## Exercise aim
Could you format the records from the line containing "You are a GUI" through the line containing "(1323, 772)" as a Markdown table with the columns No. and Line, one row per line, skipping blank lines and leaving the pictures out?
═══ Recorded information
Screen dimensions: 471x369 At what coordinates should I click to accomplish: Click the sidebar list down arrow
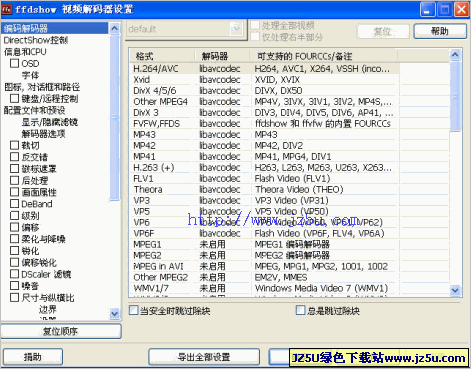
══════
═══ Recorded information
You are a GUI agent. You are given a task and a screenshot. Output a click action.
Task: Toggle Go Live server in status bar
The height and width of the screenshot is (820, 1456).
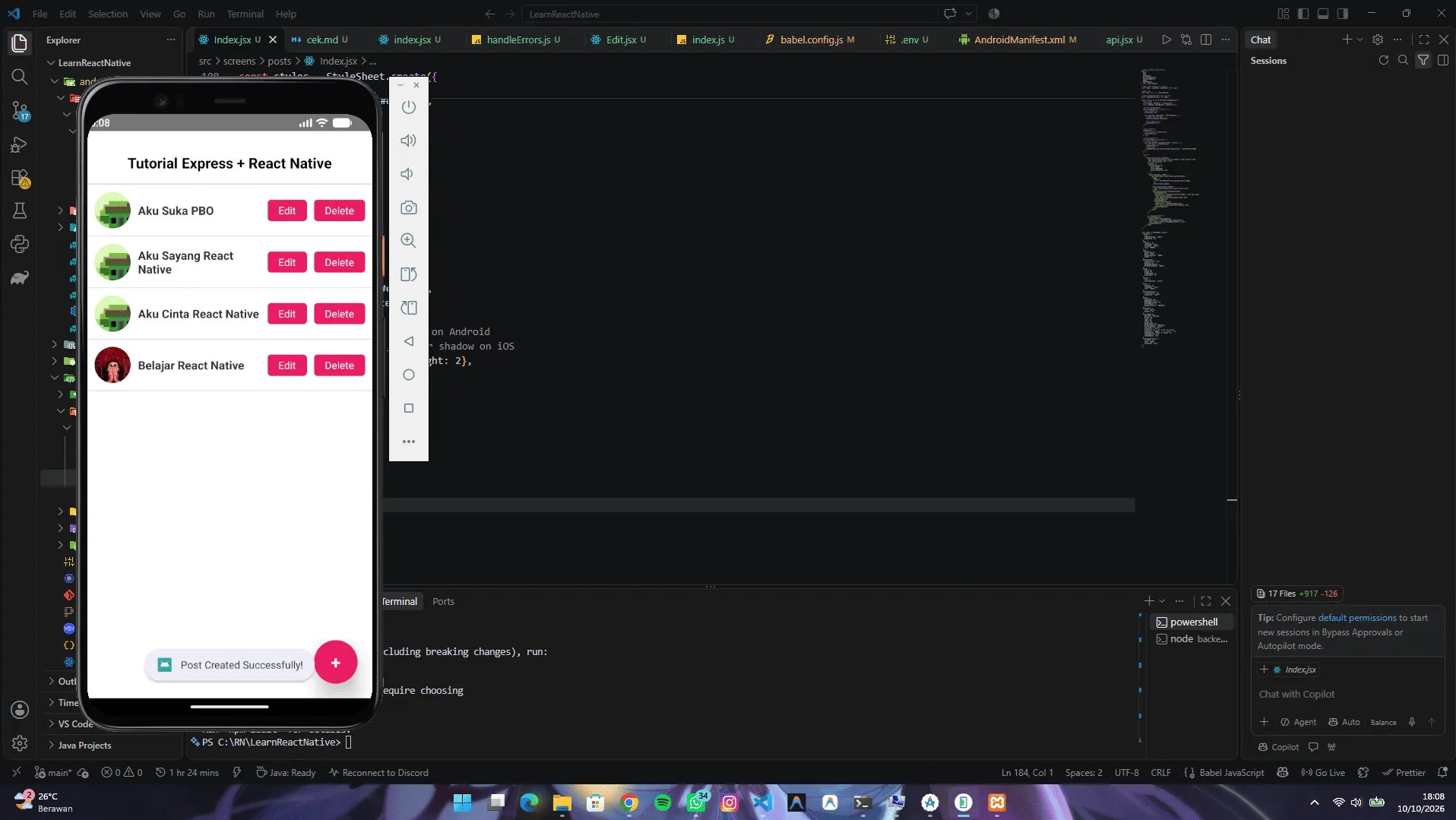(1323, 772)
══════
## The answer
| No. | Line |
|---|---|
| 1 | You are a GUI agent. You are given a task and a screenshot. Output a click action. |
| 2 | Task: Toggle Go Live server in status bar |
| 3 | The height and width of the screenshot is (820, 1456). |
| 4 | (1323, 772) |